No, in some ways they're worse because they've lived so long in privilege that they begin to think it's the natural order.
So, in ways pretty small compared to that whole 'convert or exile or die' context.
Why are you even trying to pretend it's equivalent?
"Unprovoked" is certainly a matter of opinion. They were sending templars back then, too.
To justify a settlement massacre or coordinated invasion? Citation, please.
Are you serious with this? Elves have not even the basic building blocks of economic freedom or social dignity. Their marriages are regulated, they have no access to even the basics of economic or political autonomy or education, and they're shut out of every religious, economic and political institution except the Circles.
Dude... none of that, especially the parts that the elves do to themselves (which is all that could be claimed of the Dalish who are outside Andrastian society), counters what you just quoted.
That City Elves are locked out of the Chantry hierarchy doesn't challenge that the Chantry is not in some 'burn the heretics' witchhunt mode against non-believers. No one is going around saying 'elves should be second-class because Red Crossing.' That's the point- the reasons and rationalizations that would have applied seven hundred years ago no longer apply.
I think you really confused what I said for some sort of 'city elves aren't oppressed.'
The ideology is very much present still. Shartan's ears are cut off in the only mural that remains of him in Val Royeux. Elven theives have their ears cut off in Orlais. There is racial oppression, targeted racial oppression, not just a general malaise.
Racial oppresion =/= ideology. Unless you intend to argue that Shartan's ears were cut off recently, you're still going back to the viewpoints that began raw by events centuries ago- viewpoints that I already pointed out endure by habit.
It's true that some Dalish turn to raiding, and this only intensifies problems for all of them. But it's also hard to sort fact from rumor. Many Dalish try to keep out of humans' way, which then leads them to suffer the effects of isolationism. If they interact with human culture, it draws attention that also leads to conflicts. There are no easy answers and I recognize that humans are caught up in the system as well.
Sure. But the resolution in this context rests on the Dalish, who have pretensions to being a singular culture, rather than the humans, who do not. What human nation A does will not implicate human nation B, because A and B do not claim to a singular identity. It's the Them, Not Me distinction. The Dalish do, however, claim a shared identity- the idea of 'We.' That means what Dalish clan C does reflects on Dalish clan D, because C and D despite being different tribes are sharing the same identity space.

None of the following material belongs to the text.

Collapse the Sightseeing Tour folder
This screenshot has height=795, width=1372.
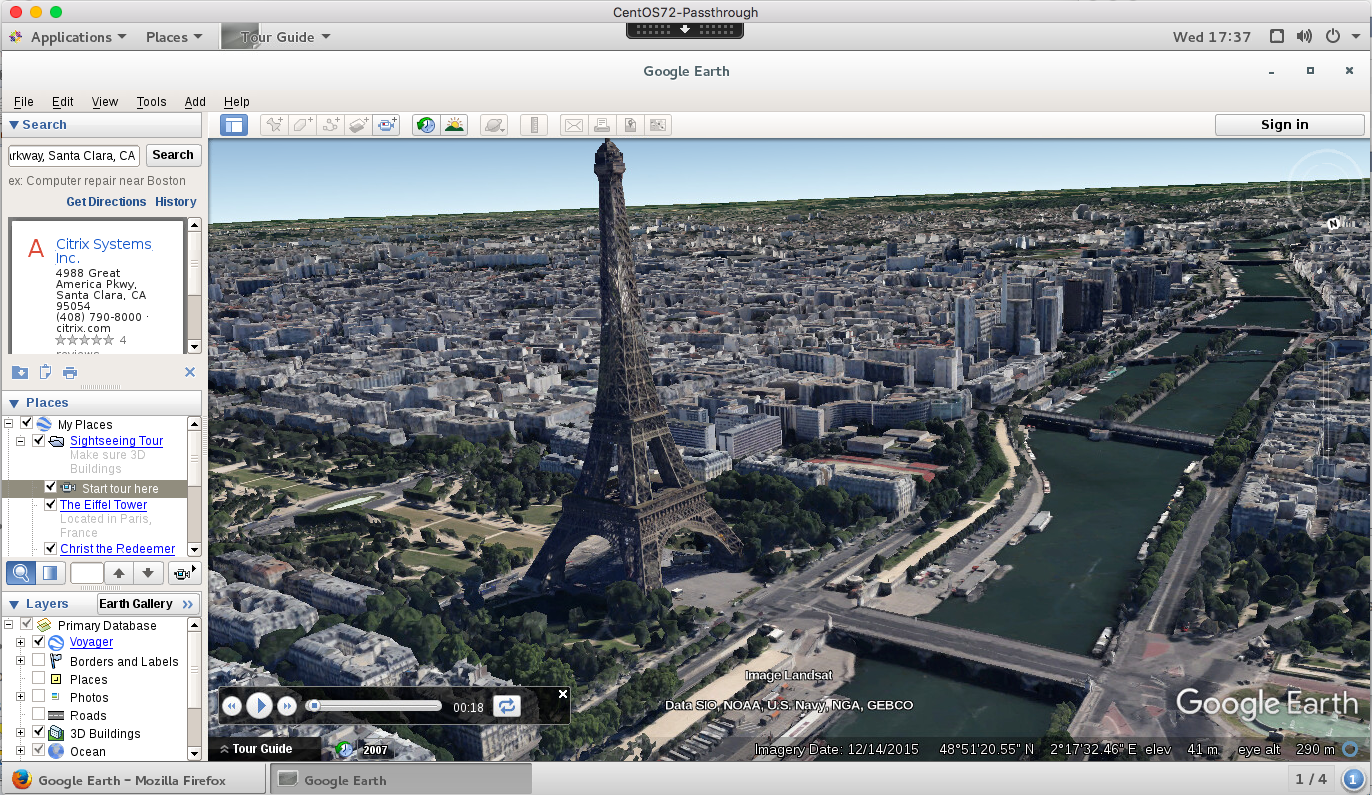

There are two basic paths to resolving that- either reconsolidation and unity, or formal separation.
In the first, the Dalish collective shares consensus and maintains relations with other identity groups, and maintain accountability and consistency within their own ranks. If tribe C does something that violates relations with nation A, D will step in and bring accountability so that nation A will not have to.
In the second, the Dalish tribes diminish the collective identity and emphasize the tribal identity. Each tribe has its own relations with nations, without any expectation of shared identity or relations. That way if tribe C does something that angers nation A, D will do nothing... and nothing will be done to it, so long as it doesn't interfere with the response to nation A.
Both have advantages, and both have tradeoffs. But sharing an identity group without having a consensus is bad politics and bad policy- everyone who shares an identity group is affected by the actions of other members of the group.